#### [Document extract]
'''

As shown in Figure 3A, the pick-up roll 16 has a fixed deckle or sealing plate 28 disposed at one end of the perforations 29 of the roll shell 30, and this fixed deckle is located near the front edge of the wire. A screw 31, parallel to the guide rod 27, forms a traversing means for the nozzle 26, and is operable in synchronism with a traversing screw 32 (Figure 3B) for a travelling deckle or sealing plate 33 in the pick-up roll 16.
The deckle 33 is shown in Figure 33 at the furthermost position of its travel from the fixed deckle 28, i. e., at the farther end of the perforations 29; but rotation of the screw 32 enables it to be brought to a distance (say 12") from the deckle 28 corresponding to the distance of the nozzle 26 from the front edge of the wire. The screwed rods 31, 32 are driven by separate motors 34, 35 synchronised to give the same traversing speeds, with suitable gearing 36, 37.
The travelling deckle 33 makes a seal with the inside of a suction box 38 extending through the pick-up roll 16 and carried by guides 39 at the ends of the roll, and also with the perforated shell 30 opposite the open mouth of the box 38 between the lengthwise sealing strips 40 (Figure 4), this width of perforated shell being covered by the transfer felt 17. The fixed deckle 28 is mounted 'on a short lengthwise screw 41 to close the effective 4 length of the box 38, but with liberty to have its position with respect to the front edge of the wire 10 adjusted within fairly narrow limits by rotation of the screw 41. The endmost perforations 29 may thus be cut off from the suction, as also may the endmost perforations 29 at the other end of the roll 16 by varying the position in which the travelling deckle 33 is brought to rest. This provides for adjustment of suction to widths of paper web less than the width of the wire 10.
Before starting up, the pick-up roll 16 is out of contact pith the wire 10, and the paper web remains with the wire until, after passing the return roll 13, it encounters the first guide roll (or wash roll) 14 external to the return run of the wire. The web adheres to the wash roll, and is removed by the doctor 42, the waste falling into the couch pit 15, and the clean wire returning to receive a fresh layer of stock. The nozzle 26 is then positioned to sever a narrow strip or tail (say 12) from one side of the web, and the travelling deckle 33 is positioned to expose only a corresponding 12 length of the pick-up roll shell 30 to vacuum.
The pick-up roll 16 is brought into contact with the wire 10 by lowering the arms 18, and can only pick up this 12 tail, the remaining width continuing round the roll 13 to waste as before. The tail proceeds into the press section 20, 21, 22, where expression of water so much improves coherence that it can be handled for transfer to the dryer section. Until the tail has passed the dryer section and the final calendar, the remaining width runs to waste, and the press section is kept clear of all but the tail.

'''

#### [Provided data]
'''

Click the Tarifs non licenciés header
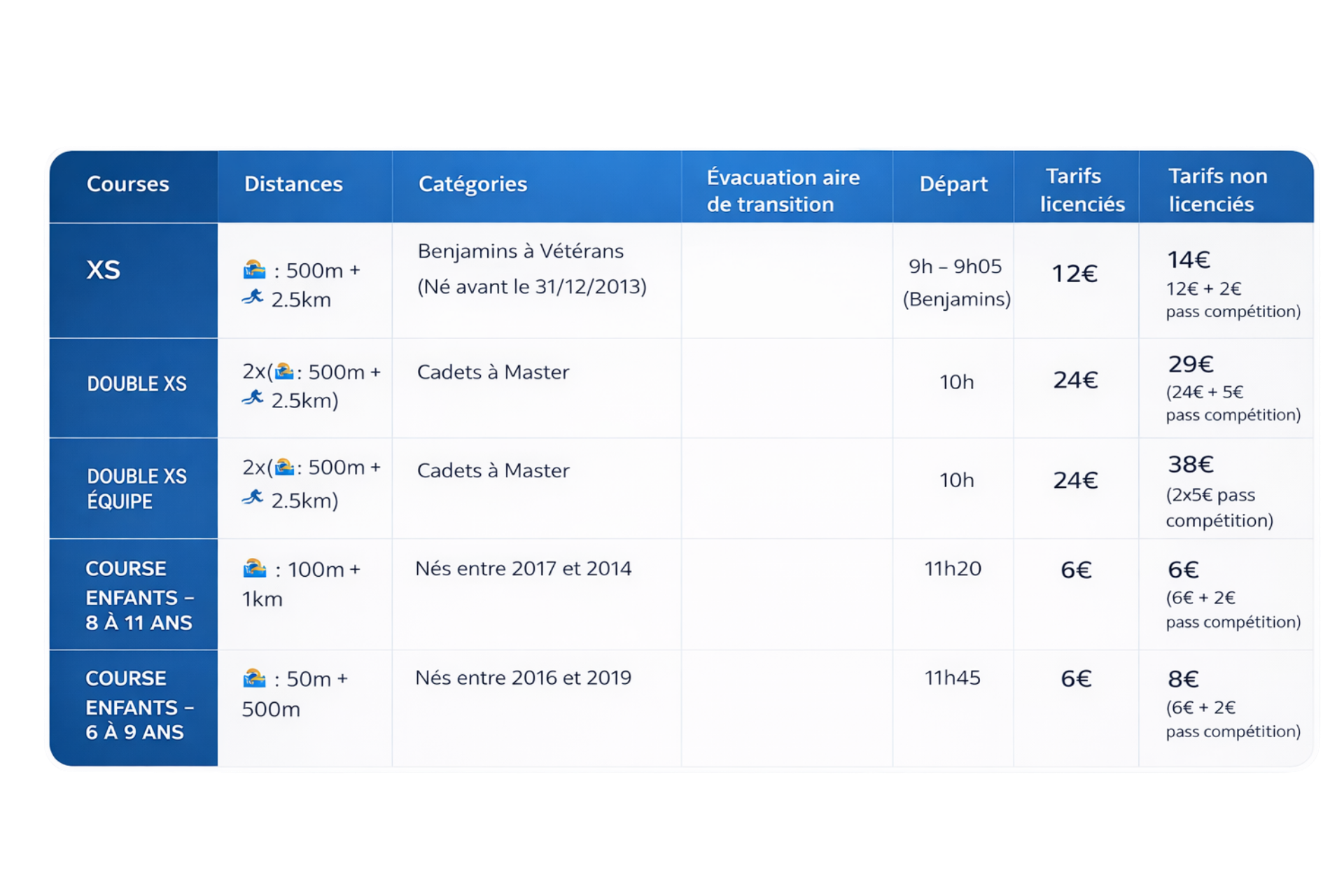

'''

#### [Given problem]
In the pick-up roll description, what drives the screwed rods 31 and 32? The lines come from a different source than the text.

#### [Full solution]
Separate motors 34 and 35, synchronized to give the same traversing speeds, drive them through gearing 36 and 37.